Yes the anger comes from him not being honest that he talks to her at work again (and by talk I mean talk about work stuff, joke about work stuff--all with other people and/or with a group of people around too though). So the anger comes from hiding the truth from me...

At the same time i can understand WHY he did. I would blow up and flip out all the time when she was mentioned and in the past of any girl he talked to or worked with (I know, I was unreasonable--I have to work on my own jealousy and self esteem issues).

I should also add, when I first said I don't want him to talk to her anymore period, he was resistant saying there's absolutely nothing they talk about except work, only at work and he was not too happy about it. After several days of talking and talking, he said he understands how I feel and it's not worth it for him to be friendly with her because he knows how hurt I was/am. 

The fact you stated about the proximity thing is scary...I guess I have to realize that this can happen then at any job or anywhere else. 

He promised complete transparency, no getting irritated with any questions I have and we started MC yesterday and it went great (this past 1.5week has been great). We've never felt closer because this incident made us talk about A LOT of the issues we were having (communicating, resentment, anger etc--and how lots of things were coming out wrong). 

While I can't say I 100% trust what will happen (I probably never felt or will feel like that though--because of being cheated on in the past with a college boyfriend), I DO feel confident about our marriage.
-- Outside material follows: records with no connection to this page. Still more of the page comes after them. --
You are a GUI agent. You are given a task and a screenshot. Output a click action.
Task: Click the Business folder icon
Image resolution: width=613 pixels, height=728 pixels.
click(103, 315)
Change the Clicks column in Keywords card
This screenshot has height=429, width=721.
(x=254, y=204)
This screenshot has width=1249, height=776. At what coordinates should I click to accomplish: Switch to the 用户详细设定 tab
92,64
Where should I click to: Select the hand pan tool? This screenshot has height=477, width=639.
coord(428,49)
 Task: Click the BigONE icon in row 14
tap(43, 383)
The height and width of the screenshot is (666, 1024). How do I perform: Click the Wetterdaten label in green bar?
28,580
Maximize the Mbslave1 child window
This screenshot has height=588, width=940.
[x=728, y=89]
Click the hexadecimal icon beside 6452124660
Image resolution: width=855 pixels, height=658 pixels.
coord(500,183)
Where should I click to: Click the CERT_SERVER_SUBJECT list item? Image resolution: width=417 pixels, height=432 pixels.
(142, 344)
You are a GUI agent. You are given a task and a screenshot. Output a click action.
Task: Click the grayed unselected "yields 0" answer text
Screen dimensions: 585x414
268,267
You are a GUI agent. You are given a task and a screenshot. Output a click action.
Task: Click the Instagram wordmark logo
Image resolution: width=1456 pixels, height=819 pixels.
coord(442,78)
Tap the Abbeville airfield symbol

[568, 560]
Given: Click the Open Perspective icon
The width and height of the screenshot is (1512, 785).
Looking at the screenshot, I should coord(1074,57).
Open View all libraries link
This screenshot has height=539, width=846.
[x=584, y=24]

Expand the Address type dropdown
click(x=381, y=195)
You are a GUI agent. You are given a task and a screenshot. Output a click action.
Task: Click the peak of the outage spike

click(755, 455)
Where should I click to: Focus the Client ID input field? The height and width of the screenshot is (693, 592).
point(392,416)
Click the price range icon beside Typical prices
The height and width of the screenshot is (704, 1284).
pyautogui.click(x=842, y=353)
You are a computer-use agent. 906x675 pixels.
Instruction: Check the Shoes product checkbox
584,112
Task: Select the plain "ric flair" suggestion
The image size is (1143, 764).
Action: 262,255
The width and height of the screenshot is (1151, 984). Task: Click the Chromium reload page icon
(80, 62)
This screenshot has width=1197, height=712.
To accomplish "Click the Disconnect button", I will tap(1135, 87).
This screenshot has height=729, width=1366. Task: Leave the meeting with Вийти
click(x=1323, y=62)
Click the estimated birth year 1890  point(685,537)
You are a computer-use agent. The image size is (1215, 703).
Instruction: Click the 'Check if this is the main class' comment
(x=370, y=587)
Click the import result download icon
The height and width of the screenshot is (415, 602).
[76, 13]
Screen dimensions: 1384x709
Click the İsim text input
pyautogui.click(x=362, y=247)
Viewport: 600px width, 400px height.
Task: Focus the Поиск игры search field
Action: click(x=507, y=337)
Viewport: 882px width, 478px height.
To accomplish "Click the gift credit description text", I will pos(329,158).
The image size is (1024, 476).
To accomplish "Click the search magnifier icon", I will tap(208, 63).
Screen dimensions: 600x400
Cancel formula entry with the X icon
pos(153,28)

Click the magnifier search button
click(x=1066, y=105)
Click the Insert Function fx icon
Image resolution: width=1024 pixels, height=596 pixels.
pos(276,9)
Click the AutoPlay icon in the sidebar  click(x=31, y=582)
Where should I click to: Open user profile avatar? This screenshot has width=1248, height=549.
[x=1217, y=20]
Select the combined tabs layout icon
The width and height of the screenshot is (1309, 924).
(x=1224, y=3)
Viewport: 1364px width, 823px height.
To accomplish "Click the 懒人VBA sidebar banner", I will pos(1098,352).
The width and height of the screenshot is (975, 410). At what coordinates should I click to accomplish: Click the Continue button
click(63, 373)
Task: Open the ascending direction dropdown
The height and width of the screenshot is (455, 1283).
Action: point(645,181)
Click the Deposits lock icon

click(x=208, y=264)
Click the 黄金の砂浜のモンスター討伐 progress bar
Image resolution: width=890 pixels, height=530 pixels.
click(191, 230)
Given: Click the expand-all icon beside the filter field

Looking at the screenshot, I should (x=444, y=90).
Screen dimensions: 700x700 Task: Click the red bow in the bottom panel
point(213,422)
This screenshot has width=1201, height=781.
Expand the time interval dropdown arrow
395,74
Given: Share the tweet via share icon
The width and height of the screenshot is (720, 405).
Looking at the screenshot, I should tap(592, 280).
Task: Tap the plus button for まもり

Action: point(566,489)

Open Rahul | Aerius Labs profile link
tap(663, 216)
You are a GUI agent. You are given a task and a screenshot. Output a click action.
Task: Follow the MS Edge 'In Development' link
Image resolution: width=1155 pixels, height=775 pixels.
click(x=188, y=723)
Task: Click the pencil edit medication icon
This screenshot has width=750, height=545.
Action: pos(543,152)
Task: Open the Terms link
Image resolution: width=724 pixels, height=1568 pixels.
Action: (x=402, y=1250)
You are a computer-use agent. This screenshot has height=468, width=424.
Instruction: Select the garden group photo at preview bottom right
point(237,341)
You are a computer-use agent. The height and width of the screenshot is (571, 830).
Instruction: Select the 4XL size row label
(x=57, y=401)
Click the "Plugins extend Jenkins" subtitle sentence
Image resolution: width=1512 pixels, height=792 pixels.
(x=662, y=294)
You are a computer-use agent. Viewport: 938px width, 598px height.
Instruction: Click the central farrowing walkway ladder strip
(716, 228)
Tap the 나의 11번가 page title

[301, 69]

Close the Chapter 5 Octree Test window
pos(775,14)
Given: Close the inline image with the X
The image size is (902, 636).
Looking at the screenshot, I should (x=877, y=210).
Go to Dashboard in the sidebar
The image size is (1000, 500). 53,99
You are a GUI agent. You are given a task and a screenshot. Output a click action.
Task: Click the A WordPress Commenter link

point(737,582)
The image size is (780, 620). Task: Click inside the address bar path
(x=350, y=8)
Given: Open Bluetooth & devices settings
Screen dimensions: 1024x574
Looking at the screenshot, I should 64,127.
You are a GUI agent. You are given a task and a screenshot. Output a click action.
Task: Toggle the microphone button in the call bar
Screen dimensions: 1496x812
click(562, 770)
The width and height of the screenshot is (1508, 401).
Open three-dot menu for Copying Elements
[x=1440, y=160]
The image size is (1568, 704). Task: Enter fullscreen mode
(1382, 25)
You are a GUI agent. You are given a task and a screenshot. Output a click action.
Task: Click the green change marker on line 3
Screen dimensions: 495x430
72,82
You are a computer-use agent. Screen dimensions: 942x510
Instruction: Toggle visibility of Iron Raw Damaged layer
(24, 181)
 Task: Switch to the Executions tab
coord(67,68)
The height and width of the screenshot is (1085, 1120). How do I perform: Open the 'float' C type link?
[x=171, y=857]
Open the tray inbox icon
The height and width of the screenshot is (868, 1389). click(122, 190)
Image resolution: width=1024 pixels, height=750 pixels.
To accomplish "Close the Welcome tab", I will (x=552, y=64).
I do believe him about how sorry he is, how he didn't understand how strongly I felt about this--not like overreacting in the past, and we both have learned more about each other and started to work on things (him being mr. nice guy and boundaries in our marriage and me--listening, not flipping out/reacting badly to everything, yelling and ridiculing him in fights).

I'm not even sure it was an EA, it was him talking to someone at work, them getting along, maybe he thought she was pretty (FB?) and when I didn't like it and said no more friendship with her, he did listen for like a year and then it got back to talking but not like before (no texting, emails etc), just at work or work parties (which I am always with husband). What we have now and his job etc is not worth losing over this. Yes he made a mistake, I am not excusing his behavior, he MUST earn my trust back. I also have to work on my issues too. 

I feel confident in my decision, of course the future is unpredictable but I have to trust my gut here. I appreciate the advice!